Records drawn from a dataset
────────────────────────────────────────

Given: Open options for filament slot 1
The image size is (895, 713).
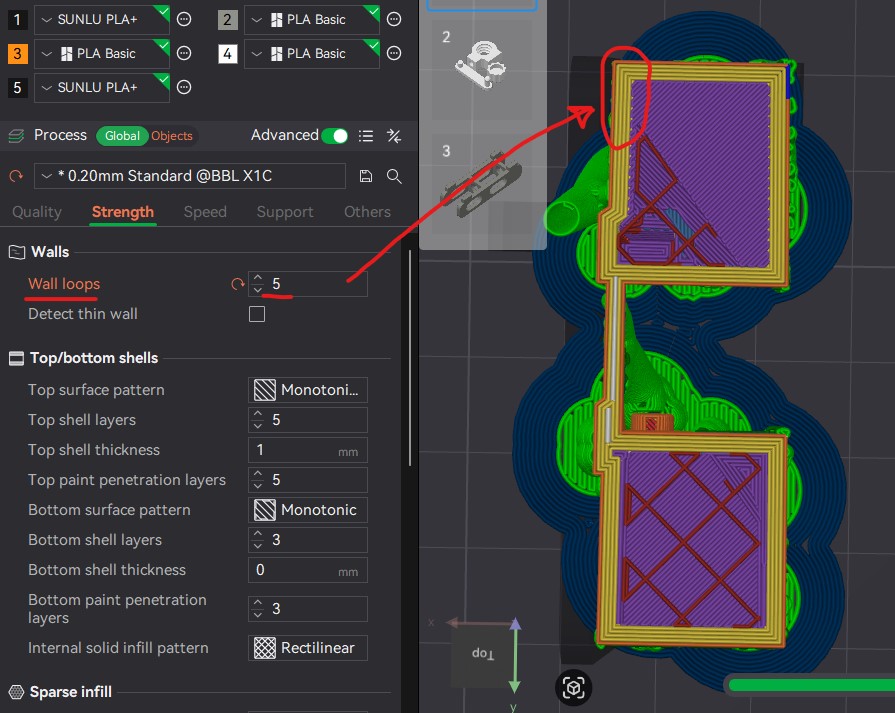Looking at the screenshot, I should click(x=184, y=19).
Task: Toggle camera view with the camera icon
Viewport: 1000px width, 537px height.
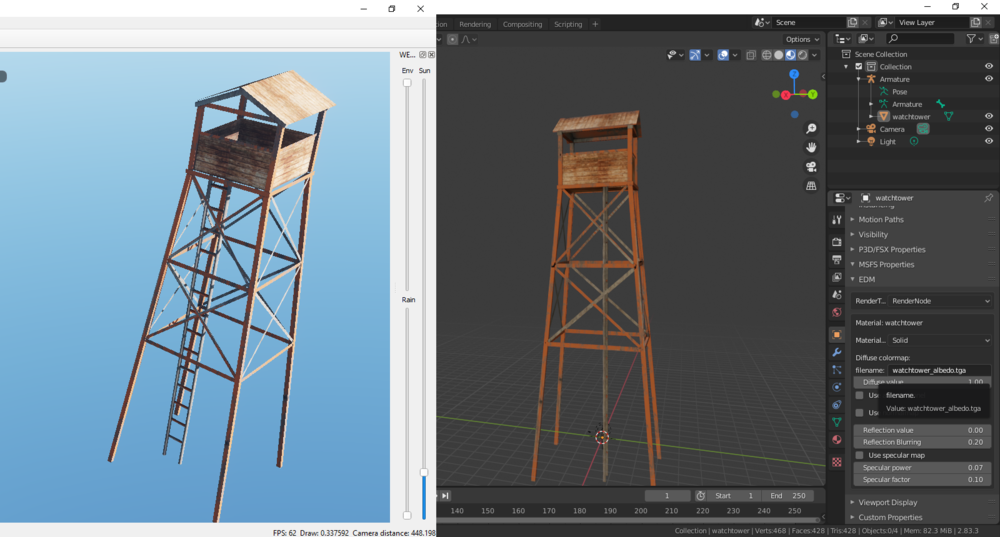Action: (x=811, y=167)
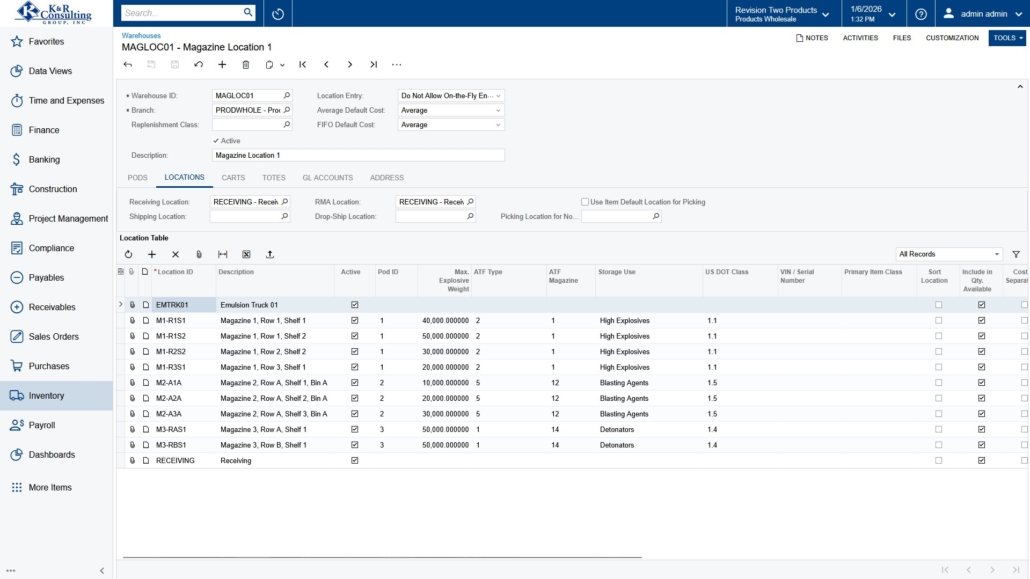This screenshot has width=1030, height=579.
Task: Click the Delete trash icon in record toolbar
Action: point(246,65)
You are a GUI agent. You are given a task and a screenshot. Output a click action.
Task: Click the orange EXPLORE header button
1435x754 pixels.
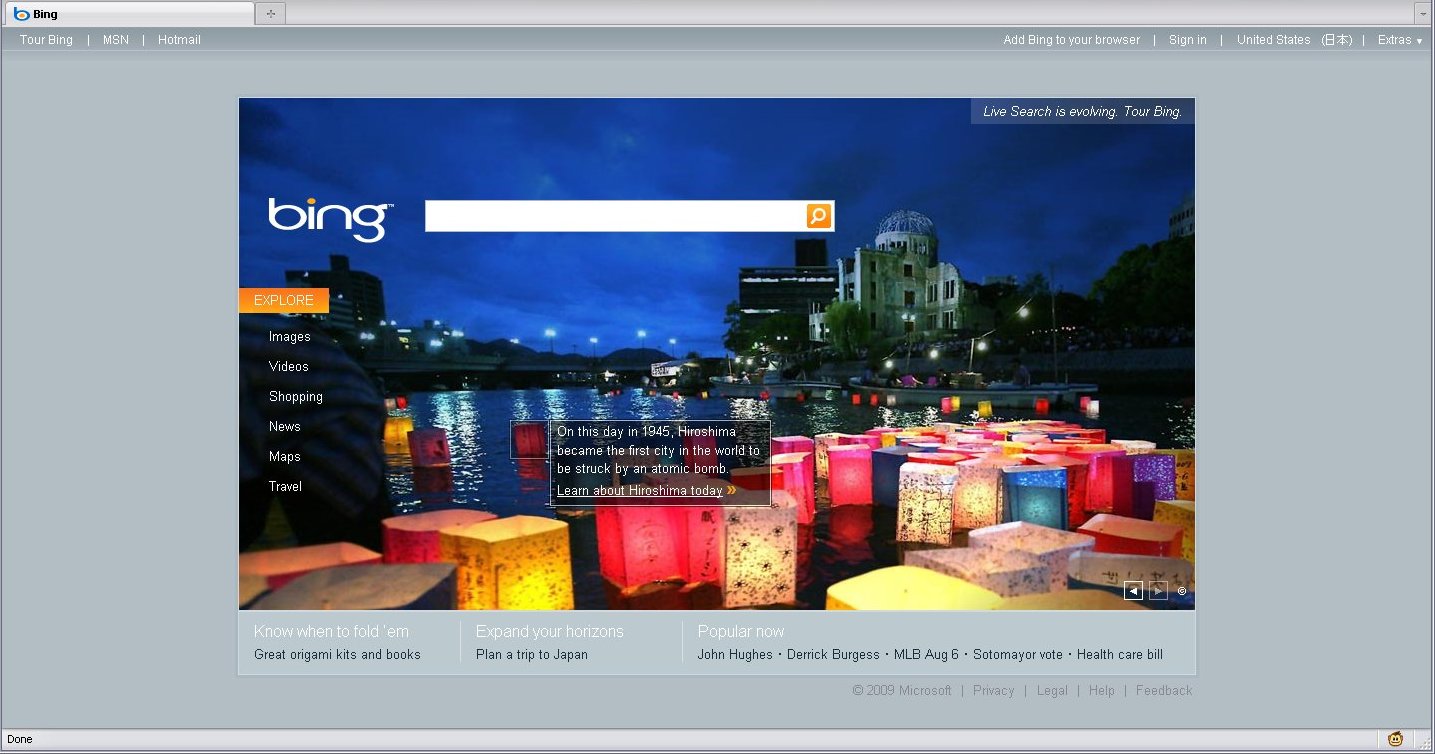click(283, 300)
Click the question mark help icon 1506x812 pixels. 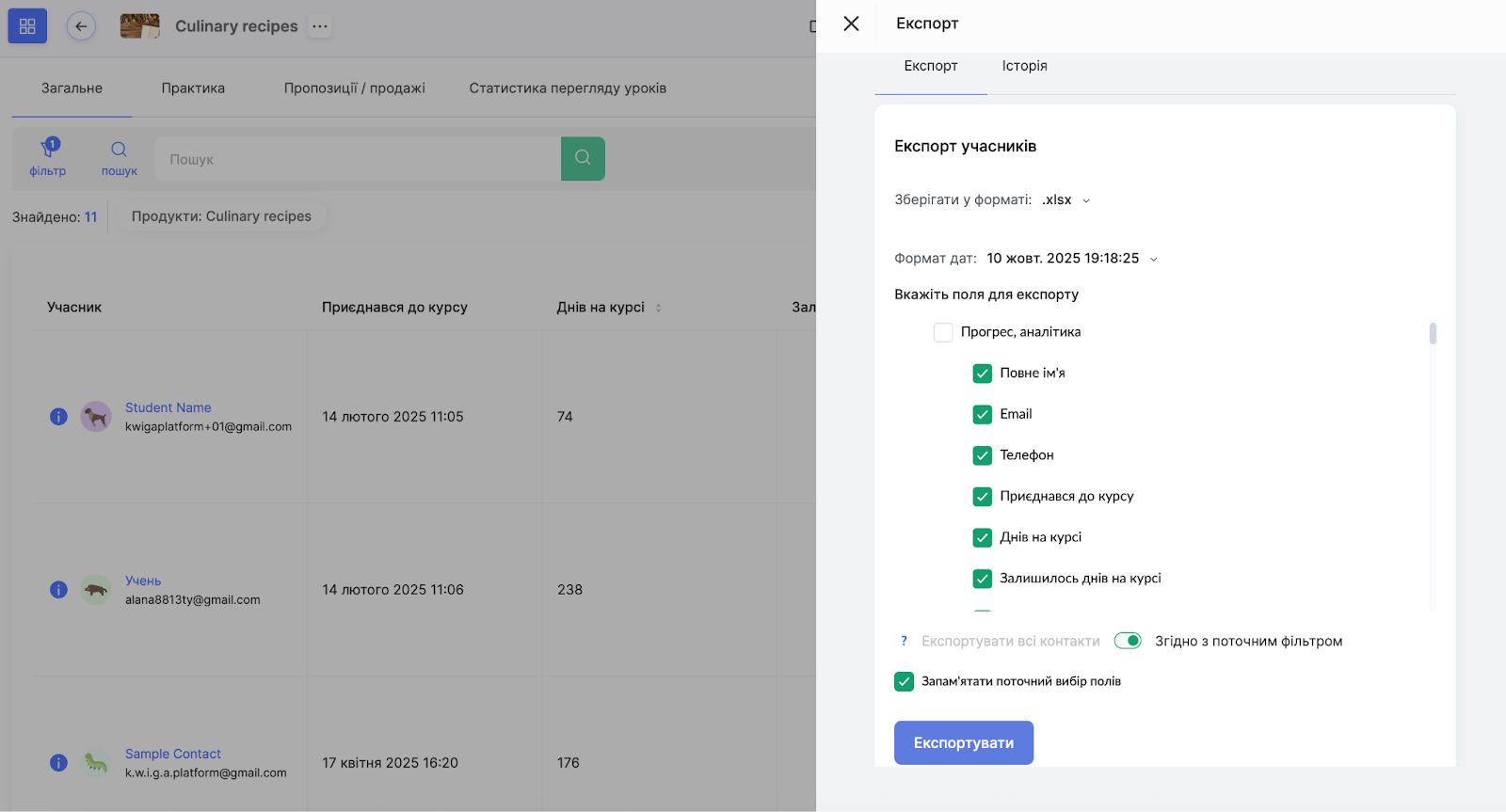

────────────────────────────────────────

Task statement: Please print the data above once more, exactly and without images.

Task result:
Given: Open options for filament slot 1
The image size is (895, 713).
Looking at the screenshot, I should click(x=184, y=19).
Task: Toggle camera view with the camera icon
Viewport: 1000px width, 537px height.
Action: (x=811, y=167)
This screenshot has width=1030, height=579.
Task: Click the Delete trash icon in record toolbar
Action: point(246,65)
You are a GUI agent. You are given a task and a screenshot. Output a click action.
Task: Click the orange EXPLORE header button
1435x754 pixels.
click(283, 300)
Click the question mark help icon 1506x812 pixels. 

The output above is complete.